# Mid-Atlantic Narrow Gauge Guild



## Big65Dude (Jan 2, 2008)

The *Mid-Atlantic Narrow Gauge Guild *held it's 26th Annual Module Meet at the Kimberton Fair Grounds in Kimberton, Chester County, Pennsylvania, this last weekend. The meet is restricted exclusively to modular layouts of narrow gauge railroads in any scale. 










The large-scale community was represented by the _Warrior Run Locomotive Works_ Fn3 layout built and owned by its proprietor, *Clem O'Jevich*. Operations were conducted by his many friends and associates (many of them familiar to MLS) including *yours truly*.










By Friday evening, everything was set up and ready to run. And run we did, well into the night.




















Large-scale track- and battery-powered, as well as live-steam, equipment were run at various times throughout the event.

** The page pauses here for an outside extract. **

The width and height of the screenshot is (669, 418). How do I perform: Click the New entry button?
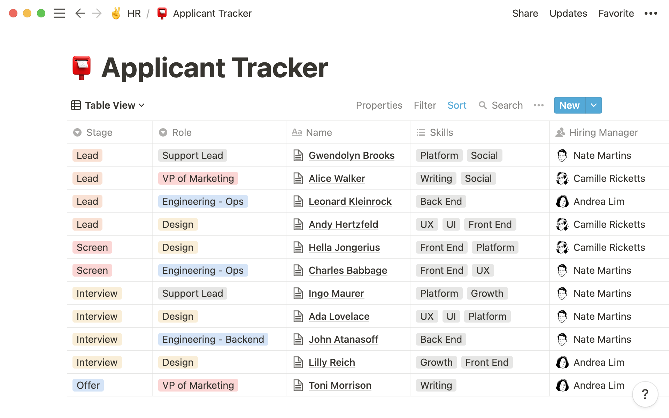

Here's *Roger Cutter* (of _RGS East_ fame) pulling a coal drag out of the yard Saturday afternoon with his "Green Monster" - the factory prototype for *Rich Yoder*'s EBT mikado #14, mistakenly painted green in China. That's *Bob Hardesty*'s Bachmann "Connie," which is undergoing reconstruction, mounted on a flatcar on the siding, awaiting transport to the shops.










Here's my Bachmann Mogul bash, "Ol' No. 12," with a tanker consist running past Clem's "store."










A close-up.


The* Mid-Atlantic Narrow Gauge Guild* is a loose knit group of narrow gauge enthusiasts who reside mostly in the mid-Atlantic states from Connecticut in the north to the Carolinas in the south. (Although, there was a group from Canada at the meet, with a beautiful On3 modular layout.) Their interests are varied. Many are modelers who build in Nn3, HOn3, Sn3, On3, On30, and Fn3 scales. Others are just interested in preserving the narrow gauge railroads that still exist in the United States. 


They collect photographs, movies or videos that were taken of narrow gauge railroads when they were still active or are now tourist railroads. Favorite railroads are the _East Broad Top_, the _Colorado & Southern_, the _Rio Grande Southern_, the _Durango & Silverton_, and the _Sandy River & Rangeley Lakes_, and, of couse, the _Denver & Rio Grande Western_. Plenty of free-lance and fanciful lines, like my _Dulles & Reston Garden Weeds_ (that other _D&RGW_) are represented, as well. They also trace the history of logging railroads like the _West Side Lumber Company _or the _McKelvey Brothers_ on the _E.B.T._ If it's narrow gauge, scale or real, someone in the group has information about it.


----------



## Bunker (Feb 7, 2009)

This was a fun event, friendly folks. I learned alot and was convinced to install all battery power in my equipment.


----------